-- Aim of the exercise --
This exercise calls for a copy of every line in the listing below that carries the word "computer".

-- Source material --
-*-*-

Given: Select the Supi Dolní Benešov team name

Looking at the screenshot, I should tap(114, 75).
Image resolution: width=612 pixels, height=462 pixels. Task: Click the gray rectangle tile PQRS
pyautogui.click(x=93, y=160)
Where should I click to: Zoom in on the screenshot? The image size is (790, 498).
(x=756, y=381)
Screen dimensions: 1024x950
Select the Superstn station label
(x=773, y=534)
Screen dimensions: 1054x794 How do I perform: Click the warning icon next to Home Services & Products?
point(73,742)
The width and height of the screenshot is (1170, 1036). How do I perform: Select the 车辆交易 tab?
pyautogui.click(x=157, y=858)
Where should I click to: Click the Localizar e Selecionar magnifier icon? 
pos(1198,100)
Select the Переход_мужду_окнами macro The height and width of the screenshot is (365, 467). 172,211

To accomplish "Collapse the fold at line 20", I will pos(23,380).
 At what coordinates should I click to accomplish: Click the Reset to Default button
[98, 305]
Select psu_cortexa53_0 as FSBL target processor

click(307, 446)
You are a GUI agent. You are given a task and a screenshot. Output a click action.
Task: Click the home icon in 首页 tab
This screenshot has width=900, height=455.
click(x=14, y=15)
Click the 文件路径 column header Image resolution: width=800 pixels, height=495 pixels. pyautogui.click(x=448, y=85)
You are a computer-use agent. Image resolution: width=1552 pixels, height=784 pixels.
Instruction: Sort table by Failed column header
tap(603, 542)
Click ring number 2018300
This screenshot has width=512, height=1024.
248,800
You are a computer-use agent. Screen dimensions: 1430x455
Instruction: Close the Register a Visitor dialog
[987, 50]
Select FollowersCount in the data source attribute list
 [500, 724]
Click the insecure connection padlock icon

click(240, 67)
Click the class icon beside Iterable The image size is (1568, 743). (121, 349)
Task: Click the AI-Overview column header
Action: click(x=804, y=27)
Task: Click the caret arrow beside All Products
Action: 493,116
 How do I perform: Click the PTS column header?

-*-*-

-- Expected answer --
You are a computer-use agent. Image resolution: width=1552 pixels, height=784 pixels.
You are a computer-use agent. Screen dimensions: 1430x455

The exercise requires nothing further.